SACRAMENTO, Calif. (AP) — Attorney General Kamala Harris' carefully orchestrated effort to create an air of inevitability about her run for the U.S. Senate received another boost when a second potential high-profile opponent announced he won't attempt a challenge.

Former Los Angeles Mayor Antonio Villaraigosa said Tuesday that he will not run to succeed the retiring Barbara Boxer in 2016, and Lt. Gov. Gavin Newsom said last month he would focus instead on a 2018 gubernatorial bid. Both men offered similar explanations about their hearts belonging in California, not Washington.

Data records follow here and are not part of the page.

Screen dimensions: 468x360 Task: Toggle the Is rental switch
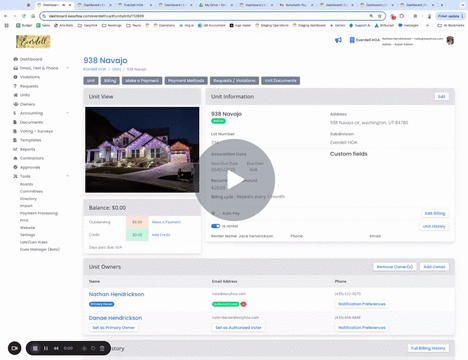(216, 226)
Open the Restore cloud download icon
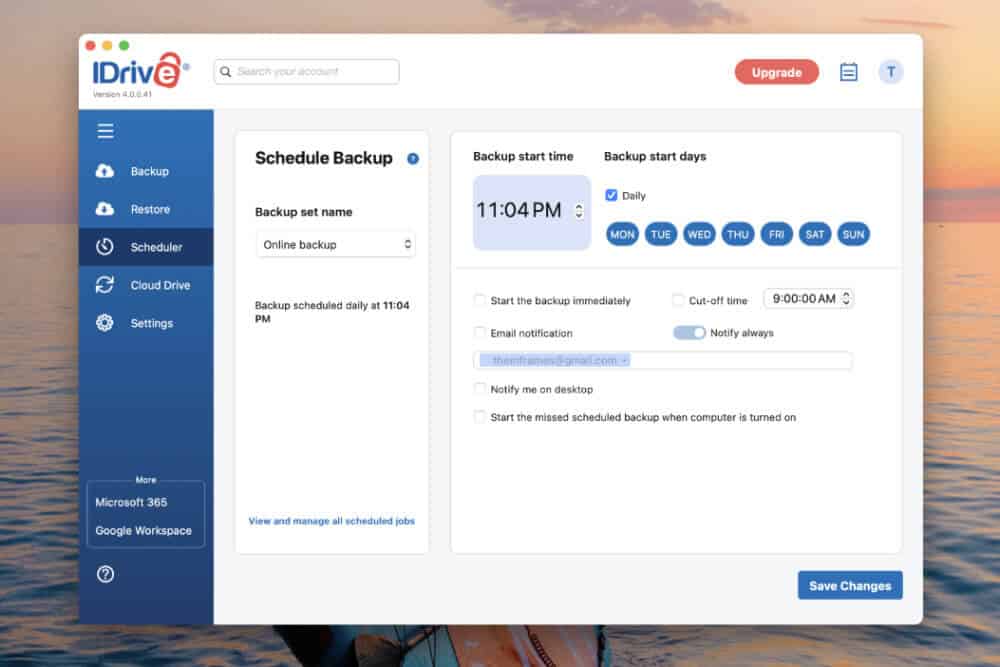 coord(105,209)
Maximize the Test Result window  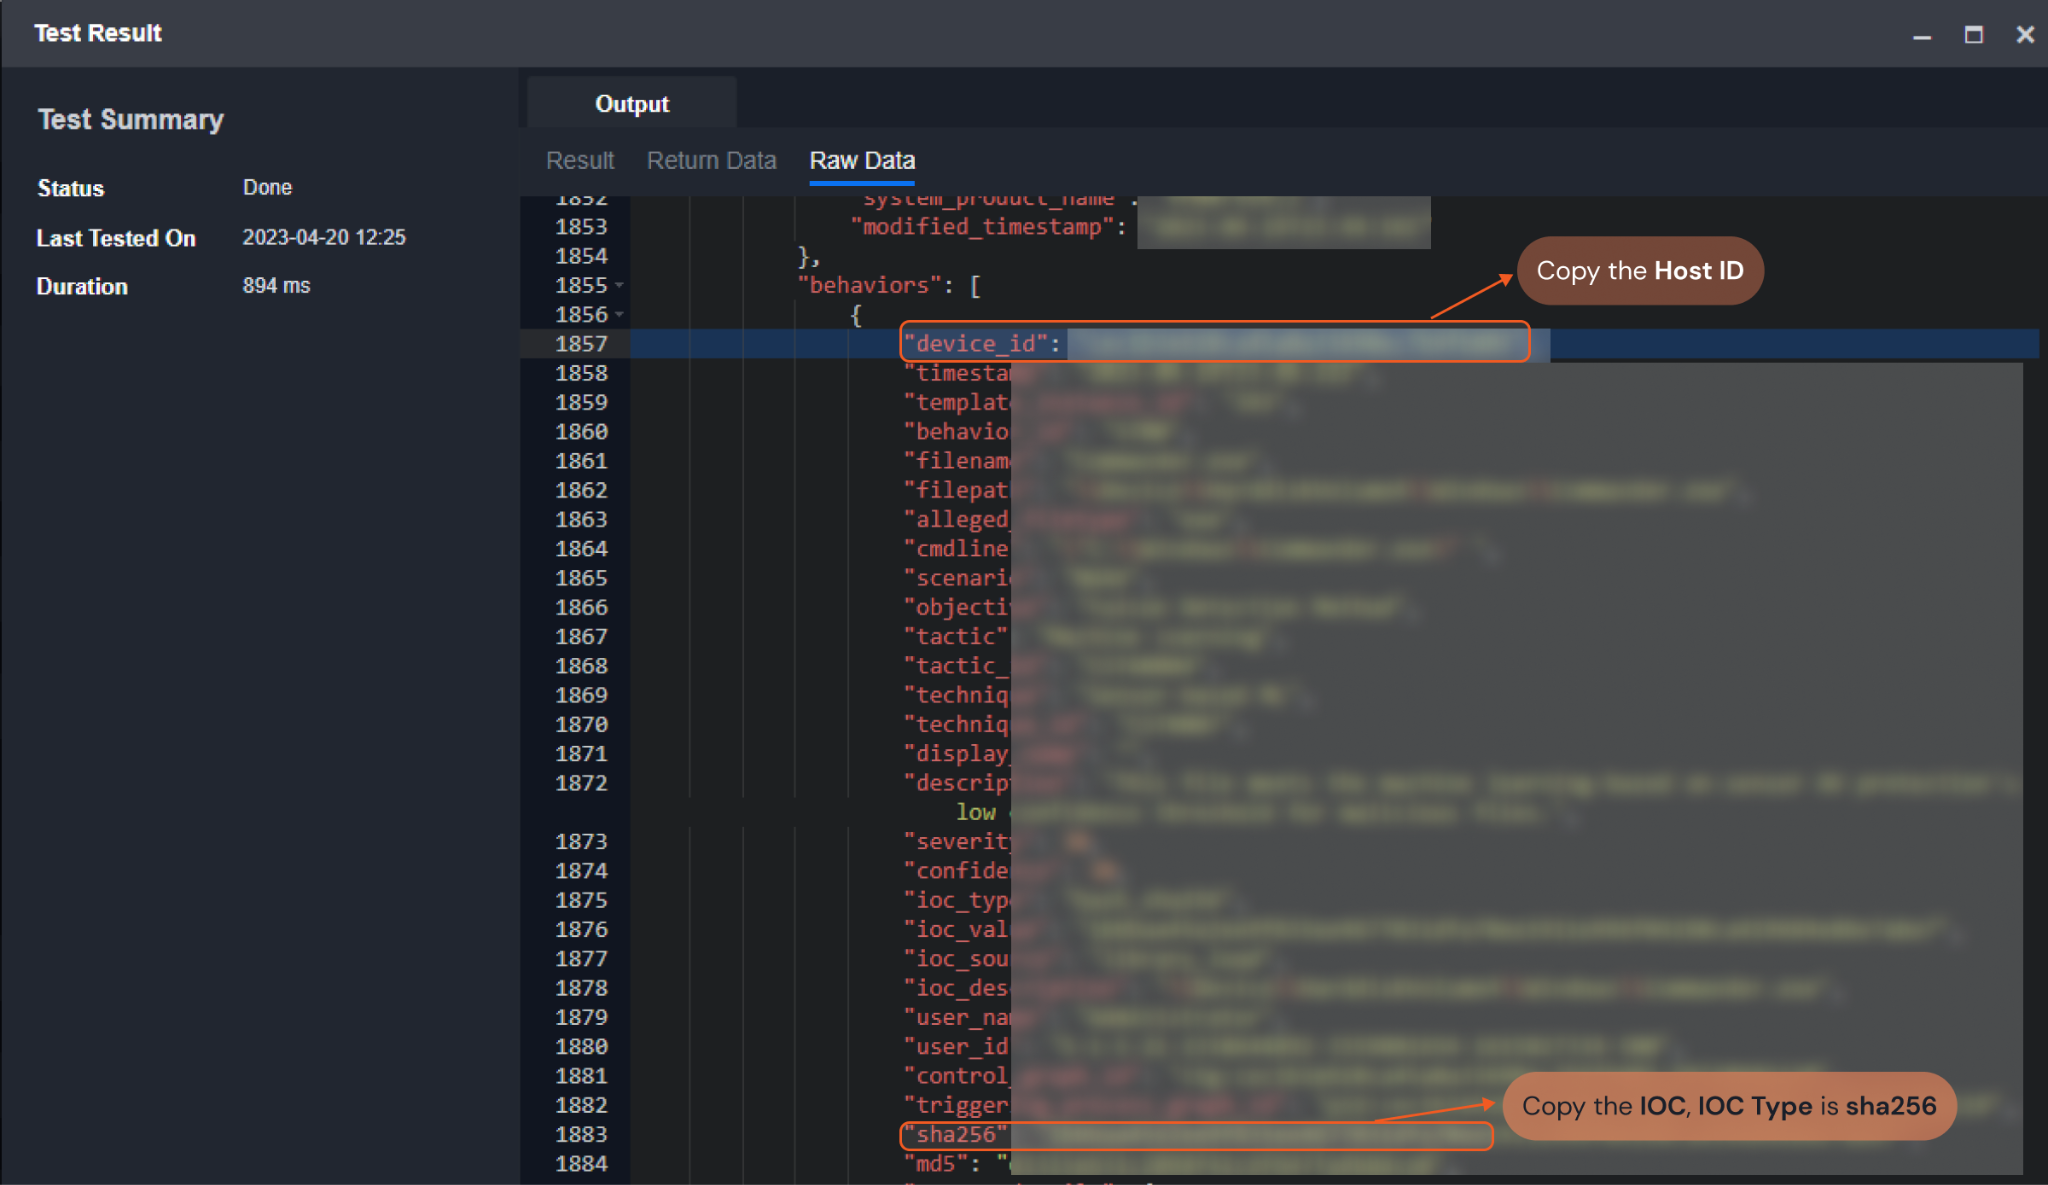1973,35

Villaraigosa had been cautiously exploring a run since Boxer's decision in early January to step down when her fourth term ends. Many backers believed he wouldn't be able to resist such a rare and coveted opportunity. But his decision now has some predicting a matchup with Newsom when Gov. Jerry Brown is termed out of office.

"He recognized his strengths, and his strengths are as an executive," said Sarah Reyes, who served four years with Villaraigosa in the California Assembly and considers him a close ally. "He's led the city of Los Angeles. He's led the legislative body of the Assembly. And in a governor's position, he would lead the state of California. In a U.S. Senate, he's going to be one of so many senators, and the makeup of the Senate now is one that is very difficult for Democrats."

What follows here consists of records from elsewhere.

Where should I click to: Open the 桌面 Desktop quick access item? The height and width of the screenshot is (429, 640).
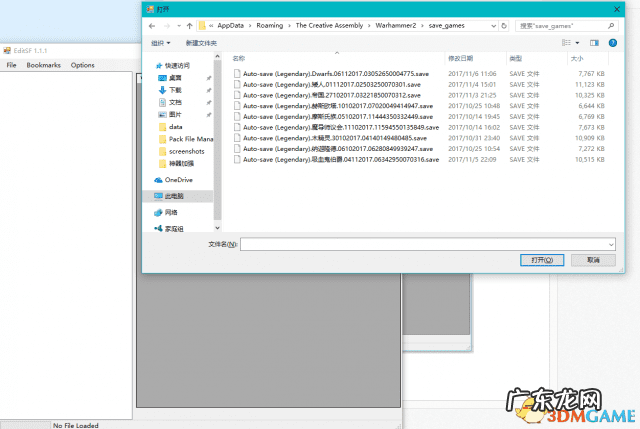(175, 78)
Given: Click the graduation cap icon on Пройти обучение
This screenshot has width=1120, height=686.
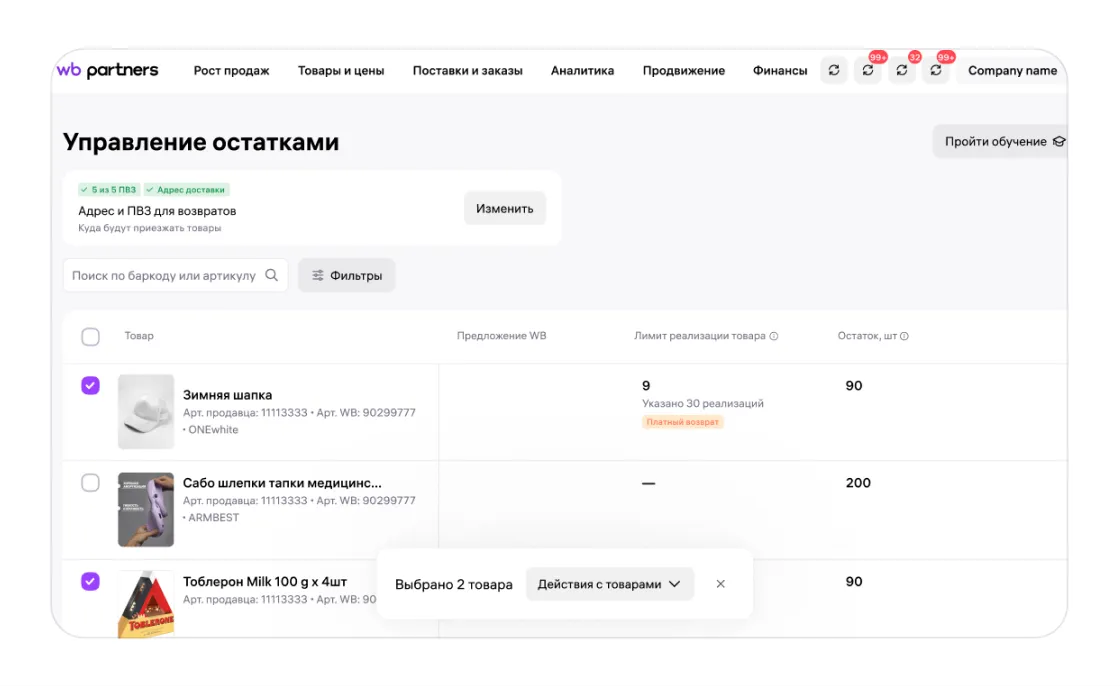Looking at the screenshot, I should click(1059, 142).
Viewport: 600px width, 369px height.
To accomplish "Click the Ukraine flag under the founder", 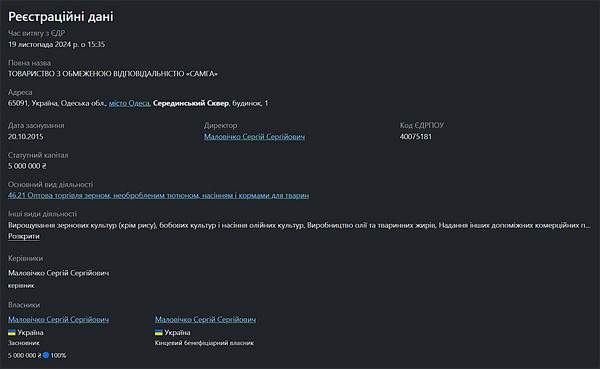I will pyautogui.click(x=12, y=333).
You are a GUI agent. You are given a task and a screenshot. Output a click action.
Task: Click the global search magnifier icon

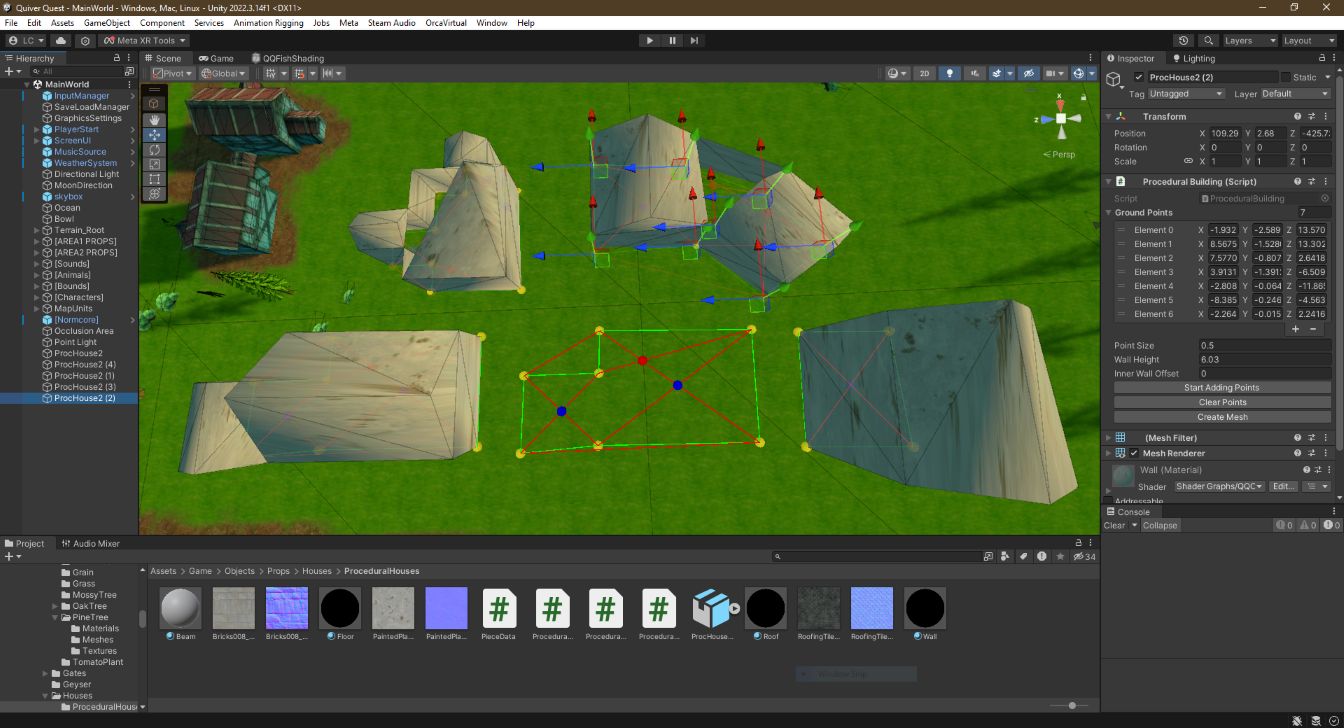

Many political analysts had been anticipating an expensive, rough-and-tumble contest between Villaraigosa and Harris. Jack Pitney, a political science professor at Claremont McKenna College, said the former mayor probably understood that Harris would be hard to defeat.

"Villaraigosa is politically savvy," Pitney said. "One of his selling points was identity politics, but it's hard to win a contest of identity politics against an opponent who is female, black and Asian."

Harris has spent the past month generating endorsements from top Democratic leaders and influential interest groups such as the Los Angeles Police Protective League, which represents nearly 10,000 police officers. She is scheduled to be in Washington for a fundraiser this week and has focused on building the foundations of a strong campaign. Meanwhile, she has largely avoided taking questions from the press and talking about where she stands on political issues that will be important as the race progresses.

Though Harris is the prohibitive favorite, there are more than a dozen other potential contenders, and Villaraigosa's exit could open the door for a member of the House to challenge Harris. At least five representatives, including Southern California lawmakers Loretta Sanchez, Xavier Becerra and Adam Schiff, have voiced interest in the job.

Villaraigosa had a chance to become the state's first elected Hispanic senator, reprising his breakthrough when he became the first Latino to become Los Angeles mayor in more than a century.

Harris, a former San Francisco prosecutor who entered the race Jan. 13, could mark two firsts for a California senator — the state has never elected a black senator or one of Indian descent. She is the daughter of a black father from Jamaica and an Indian mother.